The story here isn’t really the potential data breach (which may affected hundreds of thousands) or that Google is shutting down Google+.
It’s that Google’s execs knowingly avoided disclosing an issue because they knew it’d invite gov scrutiny & bad PR. https://www.wsj.com/articles/google-exposed-user-data-feared-repercussions-of-disclosing-to-public-1539017194 …
According to the research conduct by Axios and SurveyMonkey, shortly after representatives of Facebook, Google, and Twitter testified before Congress regarding Russian trolls using their platforms during the 2016 presidential election, approximately 4 in 10 Americans were “worried that the government would fail to adequately regulate tech giants.” The average among the public, regardless of political ideology, was 55 percent of the general public.
The most skeptical of government regulation were Republicans, comprising only 45 percent despite their outlets like Breitbart and The Daily Wire continually reporting on the online bias against the right-wing. Independents were the least skeptical of regulation, as only 37 percent thought big tech should remain untouched compared to the majority of 57 percent who want change. They were joined by the 64 percent of Democrats leading the charge.
This is even leading to real governmental policy.
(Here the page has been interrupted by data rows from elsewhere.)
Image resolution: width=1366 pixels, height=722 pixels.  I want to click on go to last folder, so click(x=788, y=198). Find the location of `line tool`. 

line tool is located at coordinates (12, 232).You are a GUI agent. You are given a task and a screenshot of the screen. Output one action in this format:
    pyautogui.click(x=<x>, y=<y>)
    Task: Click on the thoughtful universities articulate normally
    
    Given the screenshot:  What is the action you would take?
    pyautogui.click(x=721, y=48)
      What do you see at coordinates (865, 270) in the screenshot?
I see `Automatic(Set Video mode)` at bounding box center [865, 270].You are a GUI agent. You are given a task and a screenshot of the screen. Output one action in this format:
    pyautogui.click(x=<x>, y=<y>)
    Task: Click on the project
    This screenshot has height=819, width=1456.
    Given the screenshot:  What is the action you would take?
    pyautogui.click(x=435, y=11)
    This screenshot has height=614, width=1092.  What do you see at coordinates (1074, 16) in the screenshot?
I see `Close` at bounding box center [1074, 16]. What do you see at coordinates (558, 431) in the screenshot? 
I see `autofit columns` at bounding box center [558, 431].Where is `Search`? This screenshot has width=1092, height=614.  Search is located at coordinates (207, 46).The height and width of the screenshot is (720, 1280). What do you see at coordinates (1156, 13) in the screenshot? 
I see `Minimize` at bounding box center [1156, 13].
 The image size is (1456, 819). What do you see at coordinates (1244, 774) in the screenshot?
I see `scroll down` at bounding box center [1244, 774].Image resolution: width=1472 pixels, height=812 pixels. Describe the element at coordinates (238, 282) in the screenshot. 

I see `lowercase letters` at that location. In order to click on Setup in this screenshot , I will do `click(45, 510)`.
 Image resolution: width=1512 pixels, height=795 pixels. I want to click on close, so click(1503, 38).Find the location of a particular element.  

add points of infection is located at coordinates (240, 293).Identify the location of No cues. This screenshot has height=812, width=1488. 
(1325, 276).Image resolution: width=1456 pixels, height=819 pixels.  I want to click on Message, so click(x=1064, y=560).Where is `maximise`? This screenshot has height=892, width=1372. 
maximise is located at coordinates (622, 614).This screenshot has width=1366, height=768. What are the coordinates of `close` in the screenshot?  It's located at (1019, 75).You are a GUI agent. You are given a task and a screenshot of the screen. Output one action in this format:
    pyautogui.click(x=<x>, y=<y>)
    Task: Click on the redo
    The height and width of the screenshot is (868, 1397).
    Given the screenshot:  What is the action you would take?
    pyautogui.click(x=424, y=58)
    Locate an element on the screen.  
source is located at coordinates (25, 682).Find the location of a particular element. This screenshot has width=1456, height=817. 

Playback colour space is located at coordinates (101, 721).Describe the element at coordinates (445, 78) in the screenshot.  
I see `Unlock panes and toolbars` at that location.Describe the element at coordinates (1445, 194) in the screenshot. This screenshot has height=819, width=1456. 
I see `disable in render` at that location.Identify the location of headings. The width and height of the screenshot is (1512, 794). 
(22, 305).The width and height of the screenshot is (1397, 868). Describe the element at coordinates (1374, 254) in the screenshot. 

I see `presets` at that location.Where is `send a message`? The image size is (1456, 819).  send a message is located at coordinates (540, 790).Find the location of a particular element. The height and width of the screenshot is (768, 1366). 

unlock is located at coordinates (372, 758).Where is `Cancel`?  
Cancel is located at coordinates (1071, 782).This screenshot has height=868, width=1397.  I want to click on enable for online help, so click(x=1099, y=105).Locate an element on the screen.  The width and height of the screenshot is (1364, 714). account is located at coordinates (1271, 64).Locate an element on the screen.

Last year, this idea resurfaced in the form of an internet bill of rights platform proposed by the tech-savvy Justice Democrats leader, Rep. Ro Khanna (D-CA). The policy outlines specific programs and rights supported by the majority of American voters — which include free speech, universal access to broadband, the right to fair internet speeds (a la net neutrality), and data privacy protections that are regularly infringed upon by the all-seeing National Security Agency (NSA) and these big tech institutions.
In an interview earlier this week with The New York Times, House minority leader Rep. Nancy Pelosi (D-CA) even suggested that a new agency should be created to manage tech’s growing impact alongside the FCC. “Something needs to be done to protect the privacy of the American people,” she told the newspaper. “We need to come up with overarching values.” She tasked this job to Khanna, residing in the heart of Silicon Valley, who drafted the 10 principles the party stands for. His declaration was this:
“The internet age and digital revolution have changed Americans’ way of life. As our lives and the U.S. economy are more tied to the internet, it is essential to provide Americans with basic protections online.”